If you are a sport fan, the Negro Leagues Baseball Museum is a must see for you. It is a reminder of the “separate but equal” culture of the early 20th century that also ruled in the sport world of America. It is interesting and it is something that many of us don’t remember as it ceased to exist in 1950. However, for those thirty years, it was entertainment to many black Americans that did not have much to smile about.
In 1920, a group of men met to talk about the possibility of an organized league for negro baseball players in at the YMCA in downtown Kansas City. It would become the first one of its kind to last more than a season and actually rival the Major League Baseball. They even had a Negro World Series for a few years.
It went on to about 1945 when the signing of Jackie Robinson which was not very popular at the time. The commissioner of MLB at the time, Happy Chandler actually lost his job for standing up to racism in the baseball world.
By the 1950’s, the only thing left of the Negro Leagues was a group called the Indianapolis Clowns that was more a joke than a real baseball team. However, Hank Aaron was a member of it at one time and it helped him get his foot in the door for the majors.
The Negro Leagues Museum in Kansas City
In 1990, it became clear to historians, baseball players and a few others that there was a true need to build a museum to save what was left from the era where there was two completely different baseball leagues. It started as a single room on the backside of the Lincoln building in downtown Kansas City.
As the time went by, the museum would grow in several phases. The build out in 1994 was the launching pad to convince the city of Kansas City to re-development the 18th and Vine district that is historically part of black American culture. It was in this same area that the Kansas City barbecue culture was born. At one point, they even had the sitting Vice-President (Al Gore) stop by while they was in the small space in the Lincoln building.
In the late 1990’s, the city finally got behind the project and raised over $20 million dollar to build a museum for the Jazz culture of Kansas City and also to house the Negro Leagues Museum. They opened their space in November 1997 and have been there since.
Today, the list of people that have came through is quite impressive.
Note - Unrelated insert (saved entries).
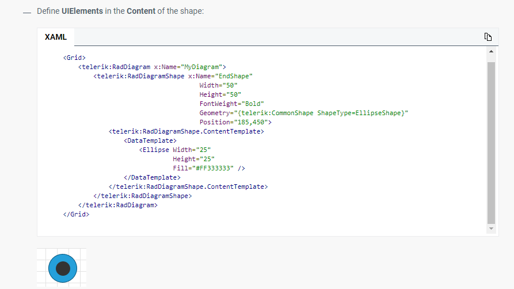Viewport: 514px width, 289px height.
Task: Click the code block scroll up arrow
Action: (x=490, y=52)
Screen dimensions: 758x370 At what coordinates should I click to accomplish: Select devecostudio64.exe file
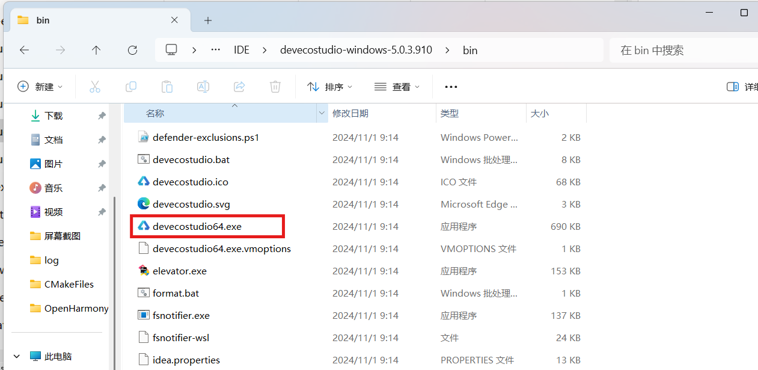(197, 226)
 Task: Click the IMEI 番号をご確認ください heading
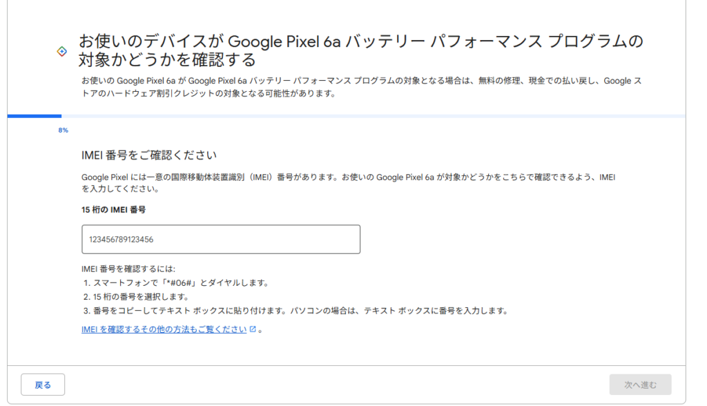pos(149,154)
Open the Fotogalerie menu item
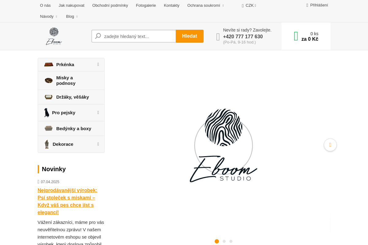This screenshot has width=368, height=245. coord(146,5)
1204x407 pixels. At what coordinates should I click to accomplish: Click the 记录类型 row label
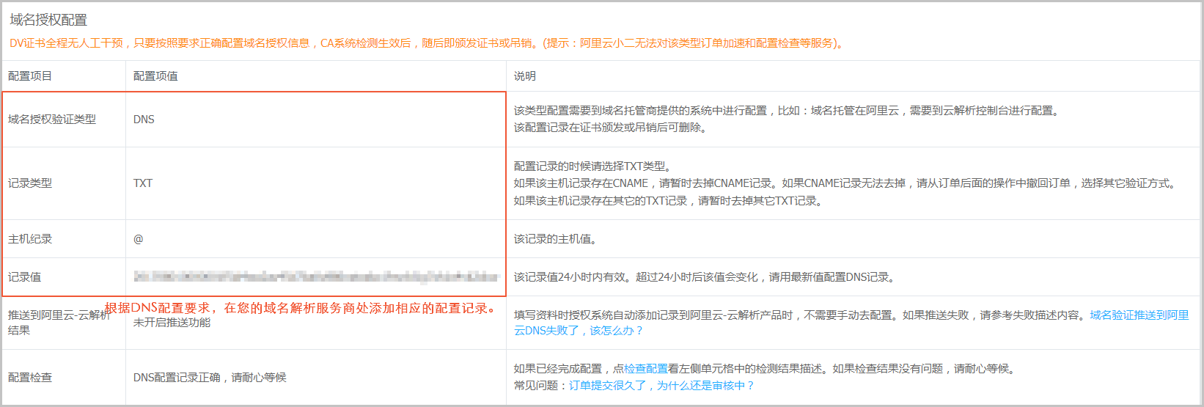tap(30, 183)
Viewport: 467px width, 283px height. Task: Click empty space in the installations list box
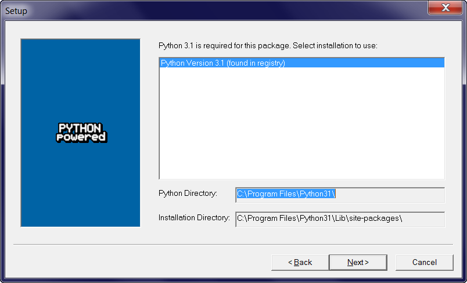tap(301, 127)
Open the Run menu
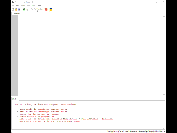 click(x=28, y=6)
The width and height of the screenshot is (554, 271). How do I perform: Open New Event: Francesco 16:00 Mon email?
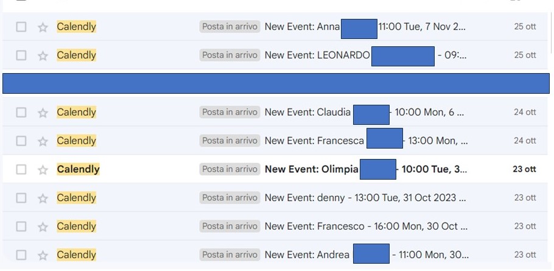pyautogui.click(x=365, y=227)
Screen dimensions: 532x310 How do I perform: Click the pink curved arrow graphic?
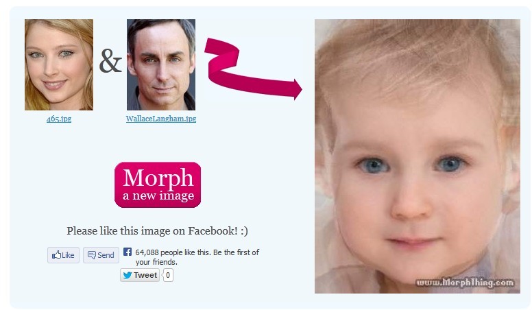(253, 69)
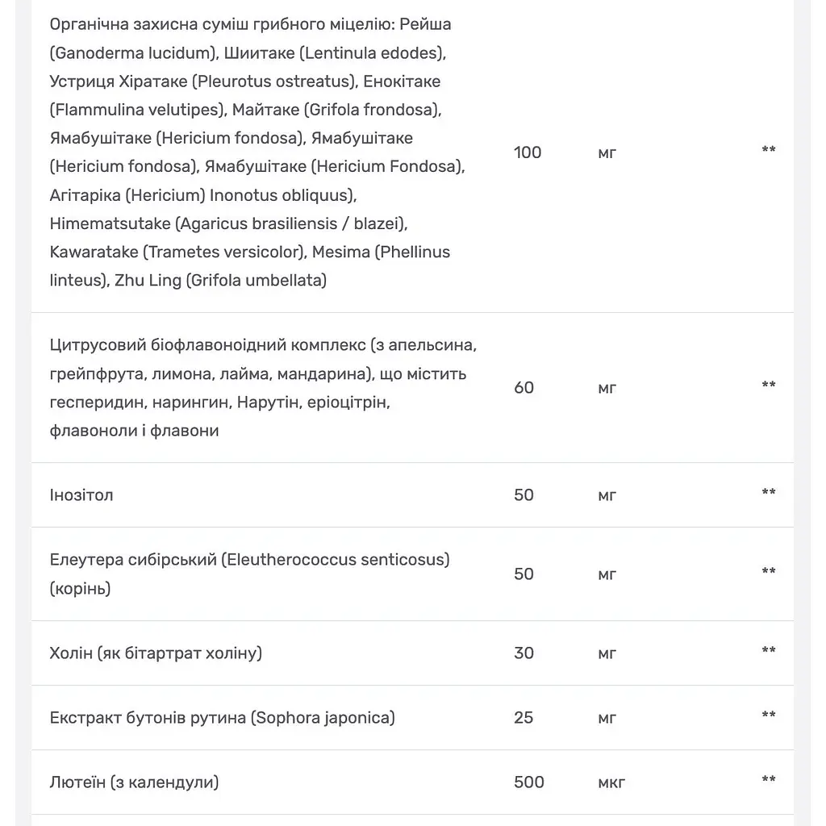This screenshot has height=826, width=826.
Task: Click the Холін (як бітартрат холіну) row
Action: point(412,653)
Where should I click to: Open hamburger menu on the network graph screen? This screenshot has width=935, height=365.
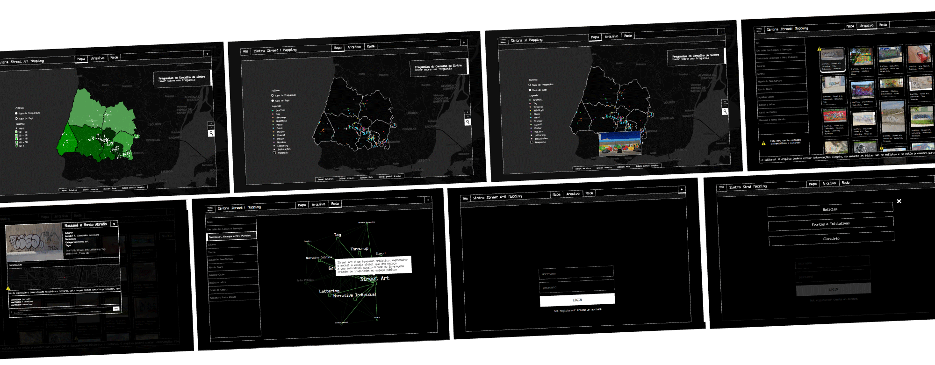coord(210,209)

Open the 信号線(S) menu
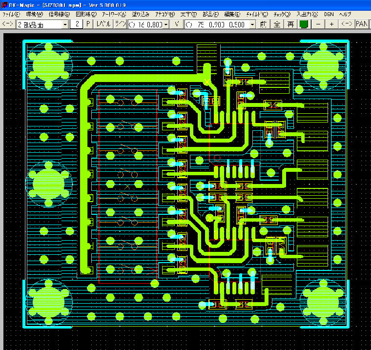coord(59,15)
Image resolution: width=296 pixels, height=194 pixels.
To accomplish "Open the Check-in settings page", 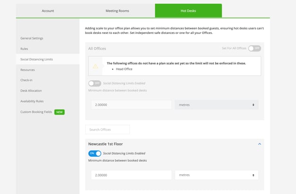I will [27, 80].
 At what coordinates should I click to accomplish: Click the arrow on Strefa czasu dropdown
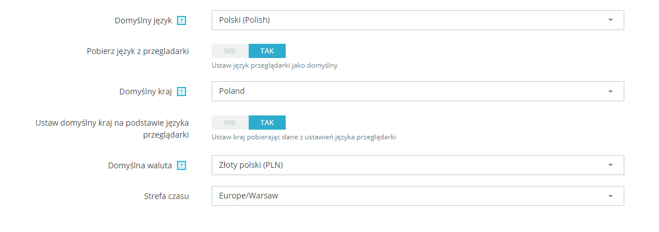pyautogui.click(x=610, y=196)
Bill Clinton, George W. Bush, Colin Powell, Jesse Jackson, Maya Angelou, Judith Jamison, Mike Dukakis, Walter Cronkite, Kareem Abdul-Jabbar, Barry Bonds, Tony Larussa, Isaac Hayes, Ossie Davis, and Sinbad all make the list. Of course, you can add the Last Kodiak staff to the list now.
How to find the museum
It is officially located at 1616 East 18th Street, Kansas City, Missouri. Put that into any GPS system and you should be fine. However, for the rest of us, it is right by 18th and The Paseo. It is just a block away from the Jazz District area. If using the bus system in Kansas City, the #108 Indiana stops right at the front door.
One thing to note is during the summer months, the Negro Leagues Baseball Museum is colder than a walk in freezer. I assume this to protect some very old items that would harmed with Missouri’s humility. Bringing a sweater is recommended.
The cost is set at $10 currently and it is open until six in the evening every day besides Mondays.